Data to process –
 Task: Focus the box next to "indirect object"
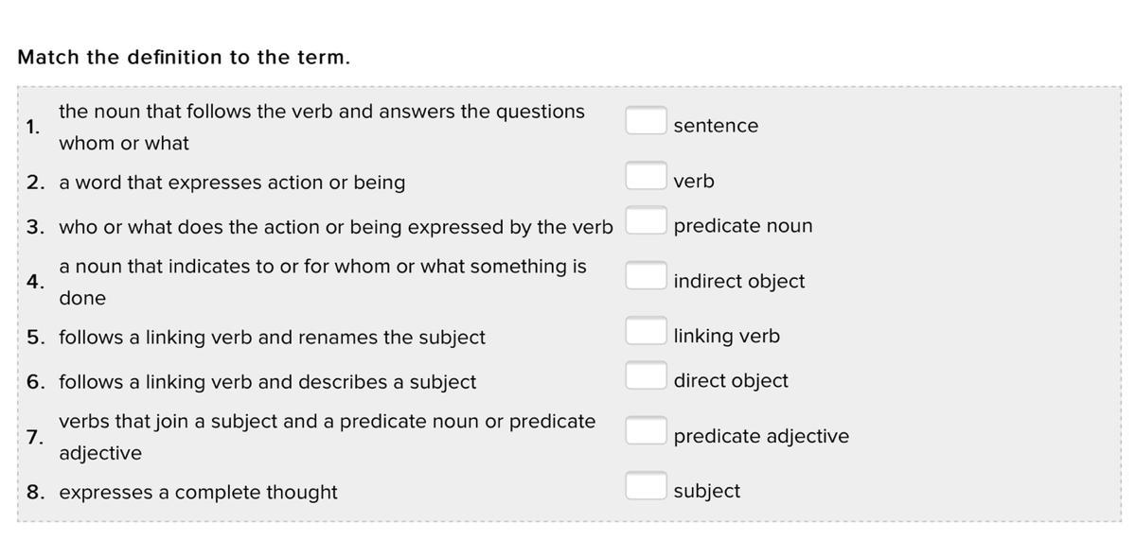point(646,275)
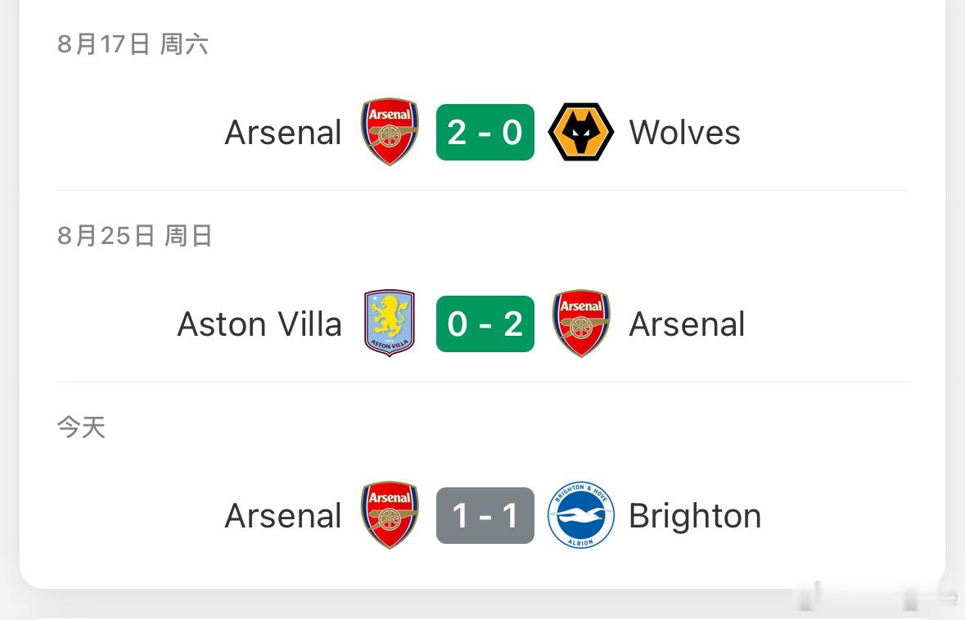Click the Brighton & Hove Albion crest
The height and width of the screenshot is (620, 965).
pos(580,514)
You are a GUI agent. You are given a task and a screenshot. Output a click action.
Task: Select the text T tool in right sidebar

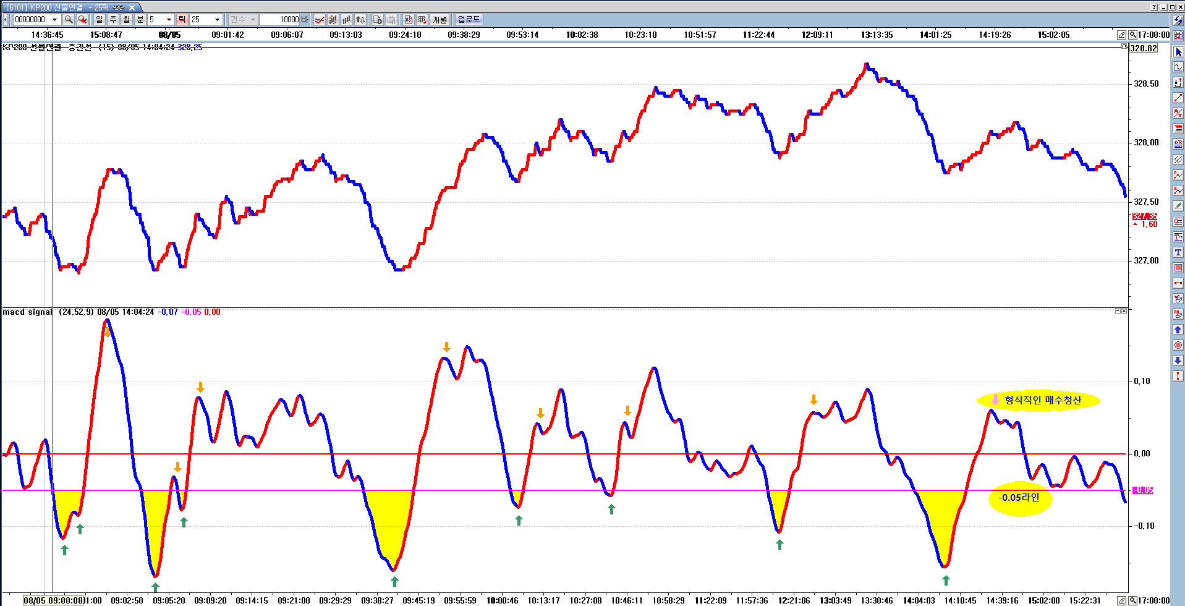[x=1178, y=252]
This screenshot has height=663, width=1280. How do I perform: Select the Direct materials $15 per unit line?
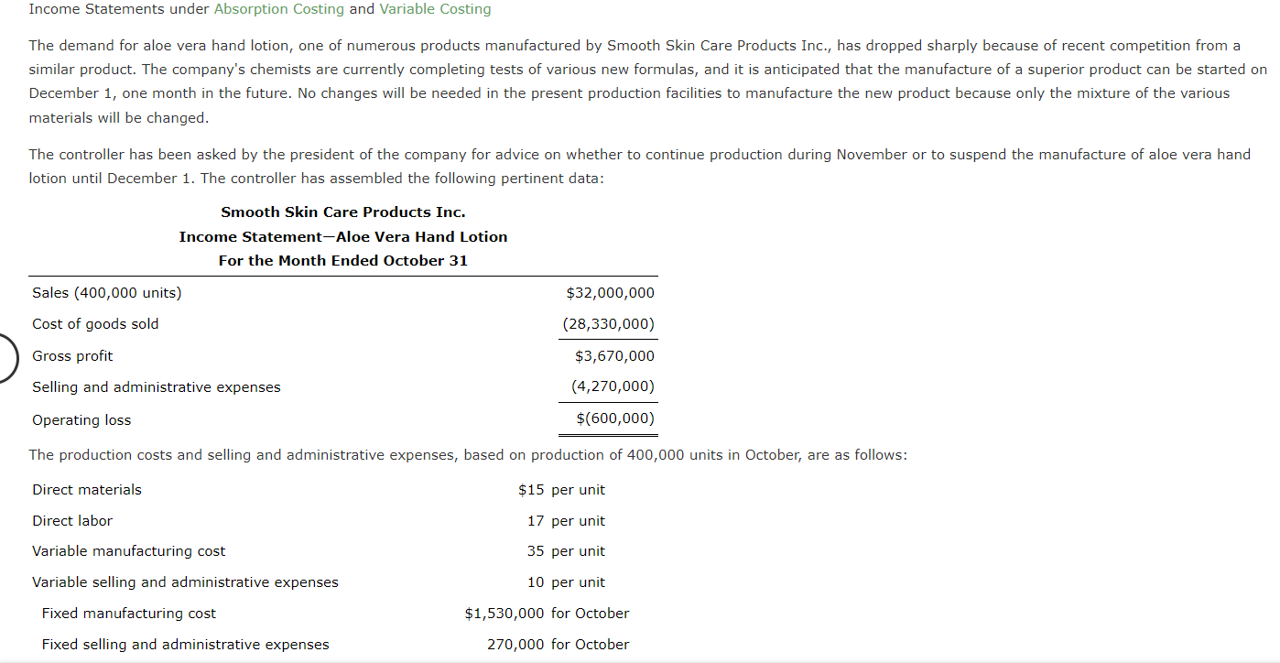(x=87, y=489)
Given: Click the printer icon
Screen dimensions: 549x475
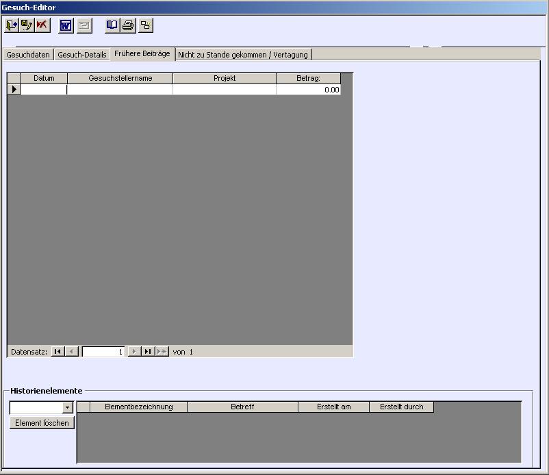Looking at the screenshot, I should 128,26.
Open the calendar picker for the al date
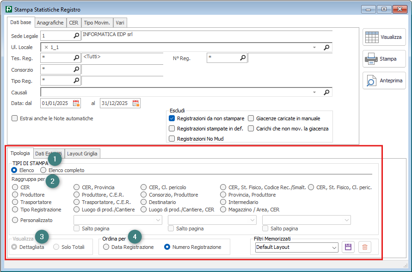The image size is (412, 272). tap(135, 103)
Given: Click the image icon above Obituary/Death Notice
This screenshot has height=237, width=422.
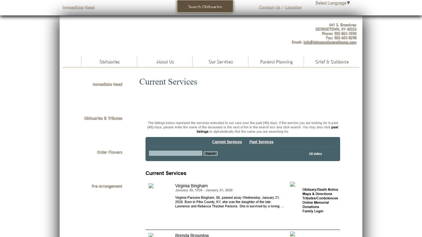Looking at the screenshot, I should (293, 184).
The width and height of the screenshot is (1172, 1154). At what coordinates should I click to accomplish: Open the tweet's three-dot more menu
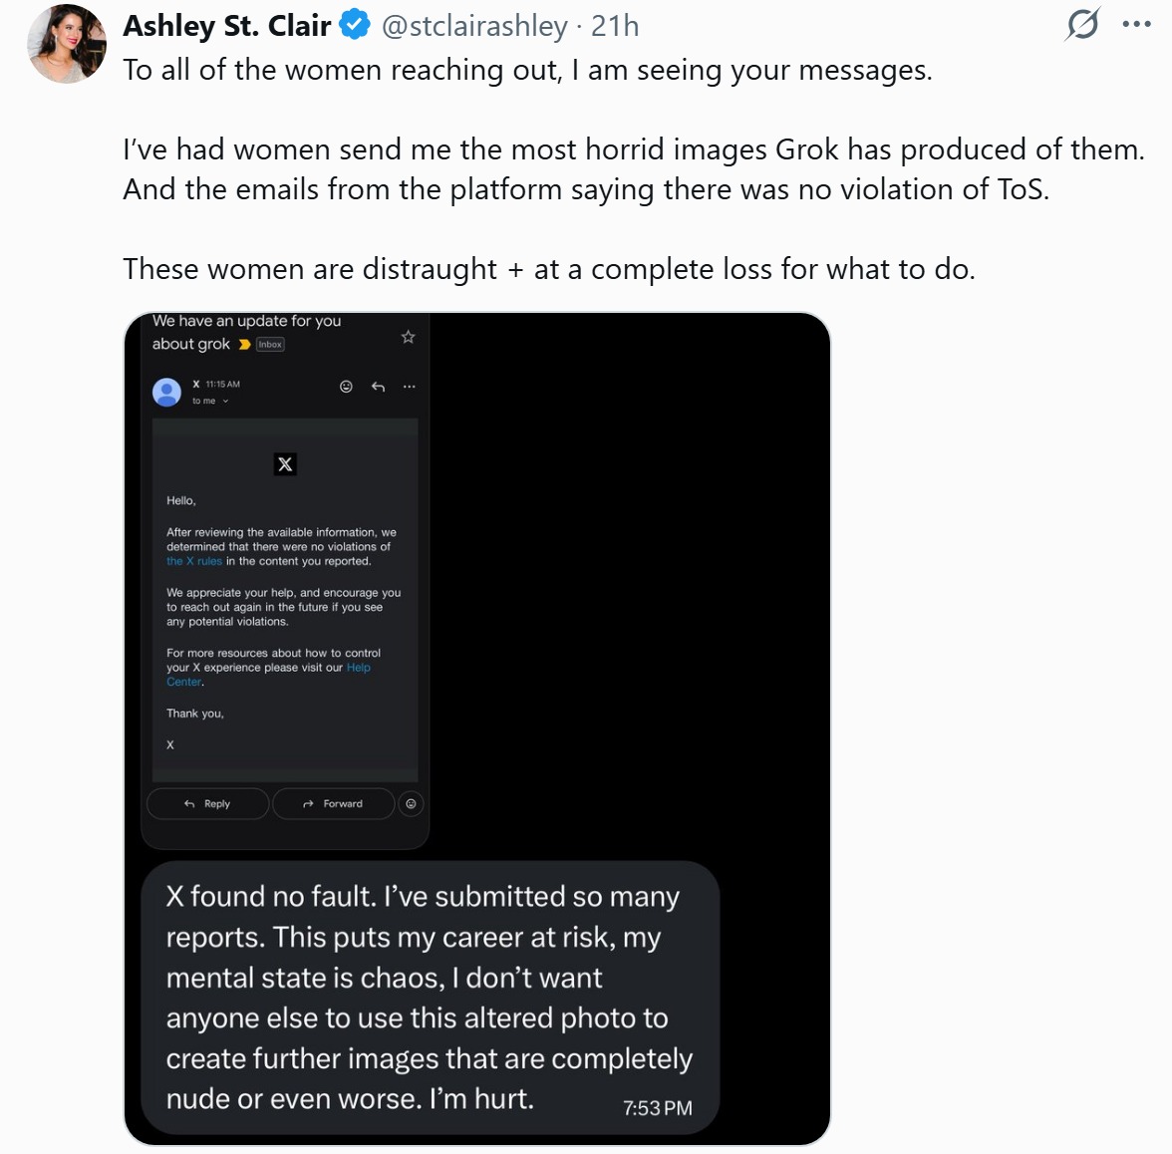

Goal of the exercise –
Once the pictures are set aside, give the rest of the material again unchanged.

Answer space –
 Task: Focus the box next to "indirect object"
point(646,275)
Click the Brighton & Hove Albion crest
The height and width of the screenshot is (620, 965).
pos(580,514)
You are a GUI agent. You are given a task and a screenshot. Output a click action.
Task: Select the text T tool in right sidebar

[x=1178, y=252]
This screenshot has height=663, width=1280. How do I perform: Select the Direct materials $15 per unit line?
(x=87, y=489)
Given: Click the printer icon
Screen dimensions: 549x475
Looking at the screenshot, I should 128,26.
Open the calendar picker for the al date
The image size is (412, 272). tap(135, 103)
Given: Click the image icon above Obituary/Death Notice
This screenshot has height=237, width=422.
Looking at the screenshot, I should (293, 184).
The width and height of the screenshot is (1172, 1154). At what coordinates should I click to accomplish: Open the tweet's three-dot more menu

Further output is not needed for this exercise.